Dataset rows

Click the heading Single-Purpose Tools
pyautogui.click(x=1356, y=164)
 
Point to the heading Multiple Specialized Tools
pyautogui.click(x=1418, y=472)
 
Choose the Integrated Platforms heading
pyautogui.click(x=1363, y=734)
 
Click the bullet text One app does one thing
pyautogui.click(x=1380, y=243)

[Work to complete]
Extract every line of the material above and reproduce each one word for word.

[Answer below]
Click the heading Single-Purpose Tools
pyautogui.click(x=1356, y=164)
 
Point to the heading Multiple Specialized Tools
pyautogui.click(x=1418, y=472)
 
Choose the Integrated Platforms heading
pyautogui.click(x=1363, y=734)
 
Click the bullet text One app does one thing
pyautogui.click(x=1380, y=243)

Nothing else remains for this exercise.